CAT-Seg: Cost Aggregation for Open-Vocabulary Semantic Segmentation
Seokju Cho, Heeseong Shin, Sunghwan Hong, Anurag Arnab, Paul Hongsuck Seo, Seungryong Kim
TL;DR
This work addresses open-vocabulary semantic segmentation by leveraging a cost-aggregation paradigm that converts image-text relations from CLIP into a dense, multi-modal cost volume. CAT-Seg refines this cost volume through spatial and class-wise aggregation using Swin Transformer blocks and permutation-invariant class interactions, guided by embedding information and an efficient upsampling decoder. By fine-tuning CLIP encoders with carefully chosen strategies and avoiding heavy region-based proposals, CAT-Seg delivers state-of-the-art performance on standard benchmarks and strong cross-domain generalization (MEss), while maintaining practical efficiency. The approach demonstrates robust handling of unseen classes, reduced overfitting, and applicability across diverse domains, highlighting the viability of cost-volume reasoning for open-vocabulary segmentation.
Abstract
Open-vocabulary semantic segmentation presents the challenge of labeling each pixel within an image based on a wide range of text descriptions.
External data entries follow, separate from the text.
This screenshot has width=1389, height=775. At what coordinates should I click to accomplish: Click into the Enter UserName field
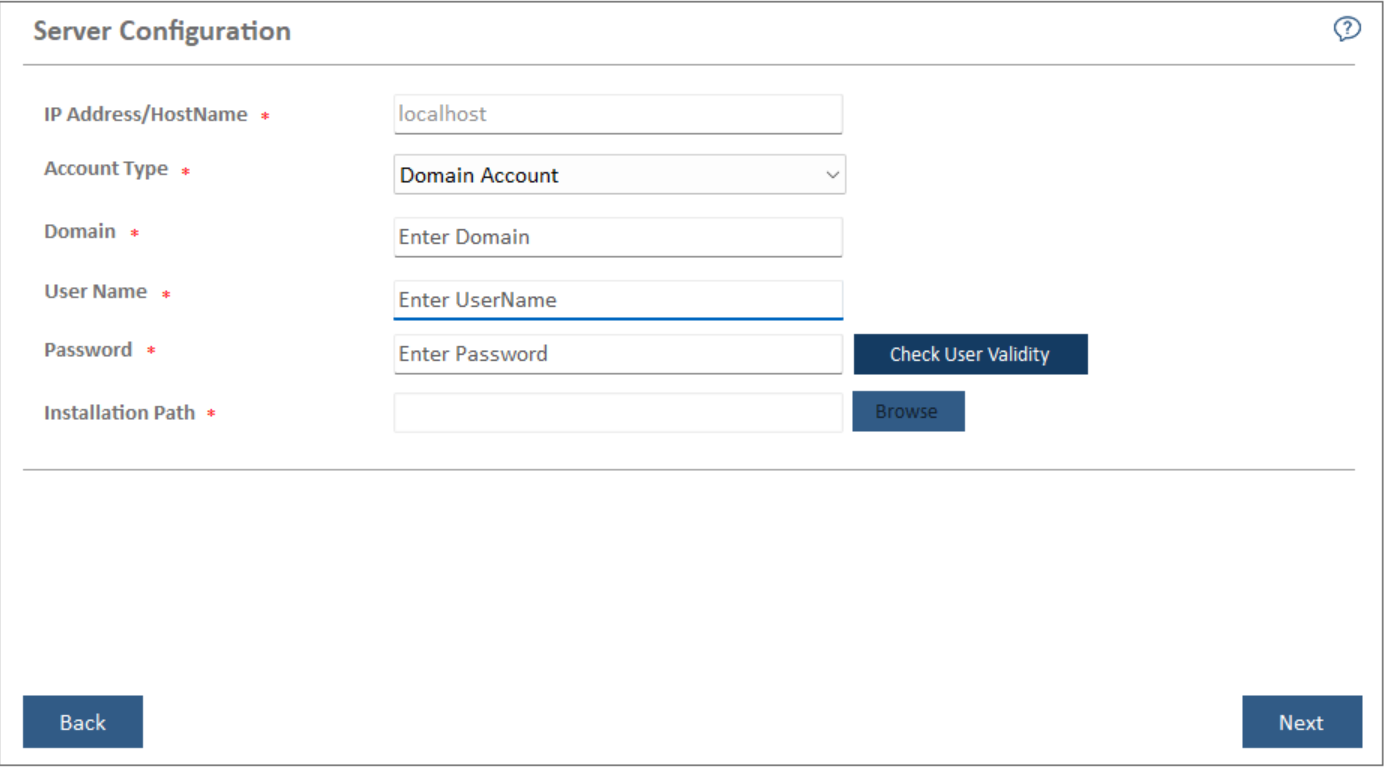click(618, 299)
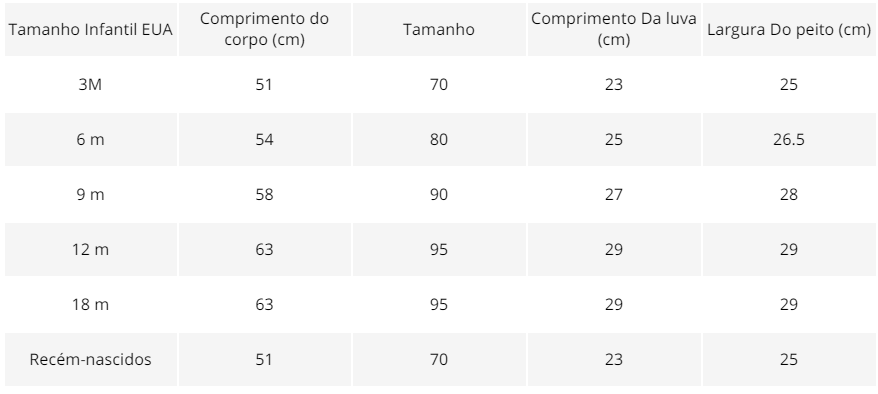Click the 12 m row label

click(91, 249)
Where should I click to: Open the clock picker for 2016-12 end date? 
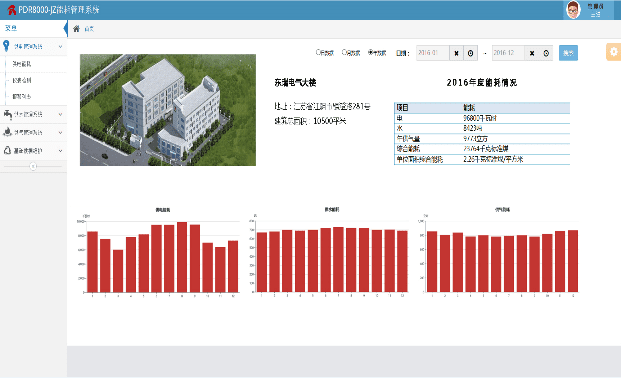click(546, 53)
In this work, we introduce a novel cost-based approach to adapt vision-language foundation models, notably CLIP, for the intricate task of semantic segmentation. Through aggregating the cosine similarity score, i.e., the cost volume between image and text embeddings, our method potently adapts CLIP for segmenting seen and unseen classes by fine-tuning its encoders, addressing the challenges faced by existing methods in handling unseen classes. Building upon this, we explore methods to effectively aggregate the cost volume considering its multi-modal nature of being established between image and text embeddings. Furthermore, we examine various methods for efficiently fine-tuning CLIP.